1.3觀察指標:①采用鼓膜溫度計(型號Braun Thermo Scan PR400O,生產企業:美國Welchallyn公司)監測并記錄患者入室時(T1)、切皮時(T2)、手術結束時(T3)和出室時(T4)4個時間點的鼓膜溫度;②于手術前1 d和術后24 h抽取靜脈血,采用放射免疫分析法檢測兩組患者炎性因子水平:白細胞介素-6(IL-6)和血清腫瘤壞死因子-α(TNF-α);③觀察并記錄術中、術后不良事件及并發癥發生情況:包括低體溫、寒戰、譫妄、蘇醒延遲、認知障礙發生率。
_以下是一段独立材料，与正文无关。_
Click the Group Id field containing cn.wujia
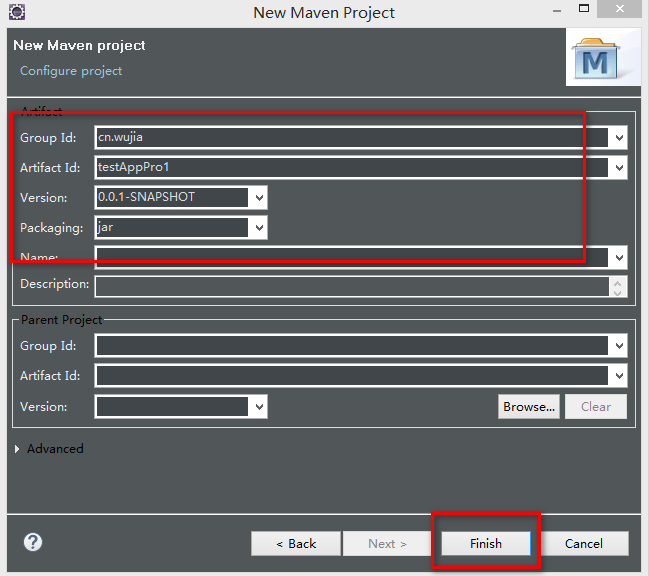 [x=352, y=138]
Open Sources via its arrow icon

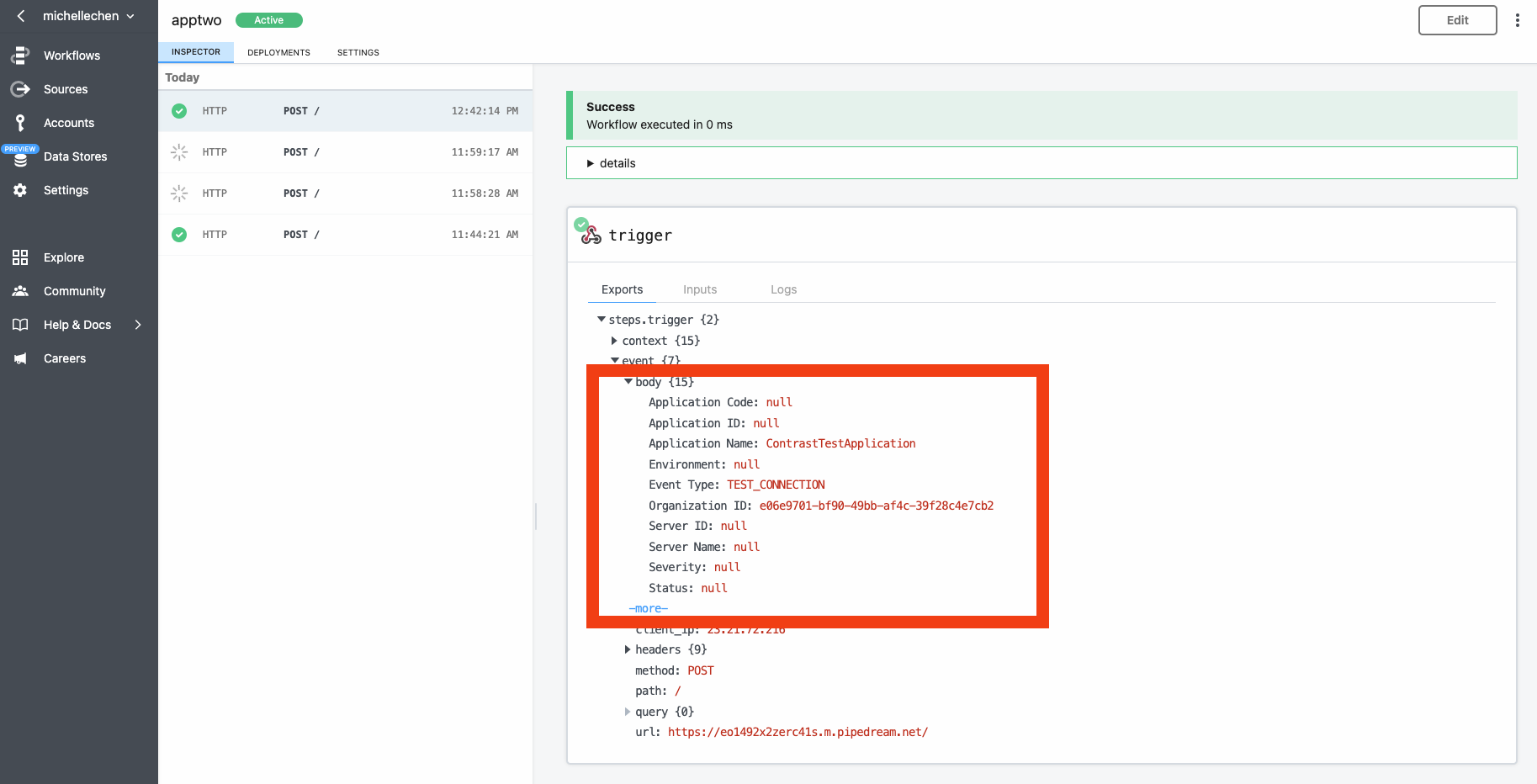20,89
將體溫低于36℃定義為低體溫;術后采用ICU意識模糊評估法(Confusion assessment method for the intensive care unit,CAM-ICU)進行譫妄評估;采用Wrench分級法進行寒戰評估;手術后蘇醒恢復時間超過90min為蘇醒延遲;采用簡易智力狀態檢查表(Mini-Mental State Examination,MMSE)進行認知障礙評估。
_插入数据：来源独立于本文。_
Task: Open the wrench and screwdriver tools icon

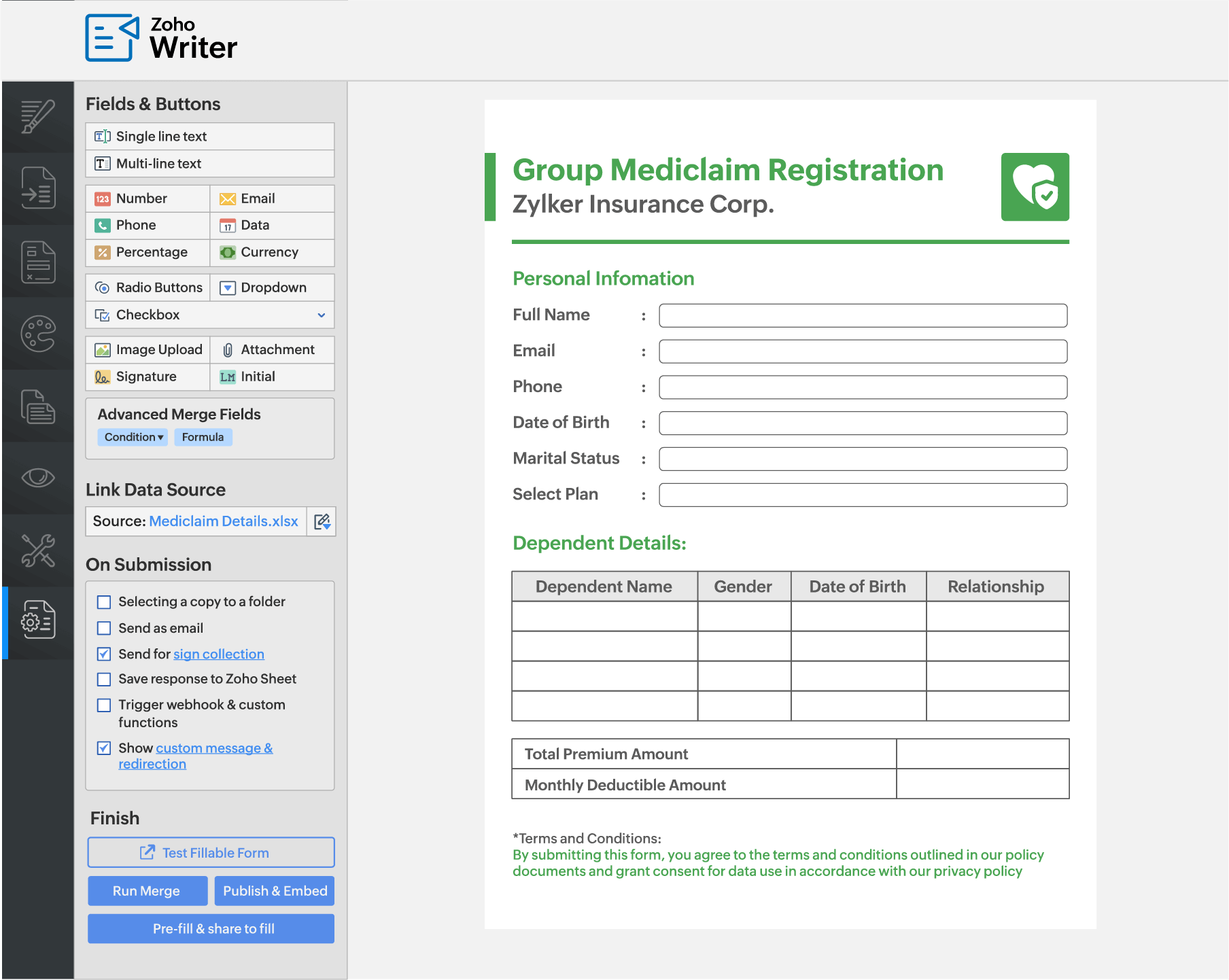Action: 38,550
2.1兩組患者各時間點鼓膜溫度比較:觀察組患者在T1、T2時鼓膜溫度高于對照組患者,差異有統計學意義(P<0.05),兩組在T3、T4時鼓膜溫度比較差異無統計學意義(P>0.05)。見表2。

表2 兩組患者各時間點鼓膜溫度比較
2.2兩組患者術前、術后炎性因子水平比較:術前1 d兩組患者IL-6和TNF-α水平比較差異無統計學意義(P>0.05);術后24 h兩組患者IL-6和TNF-α水平均高于本組術前,且觀察組IL-6和TNF-α水平低于對照組,差異均有統計學意義(P<0.05)。見表3。

表3 兩組患者術前、術后炎性因子比較
2.3兩組患者術中、術后不良事件及并發癥發生情況比較:兩組患者術中、術后低體溫、寒戰、譫妄、蘇醒延遲、認知障礙發生率等不良事件及并發癥發生情況比較差異無統計學意義(P>0.05)。見表4。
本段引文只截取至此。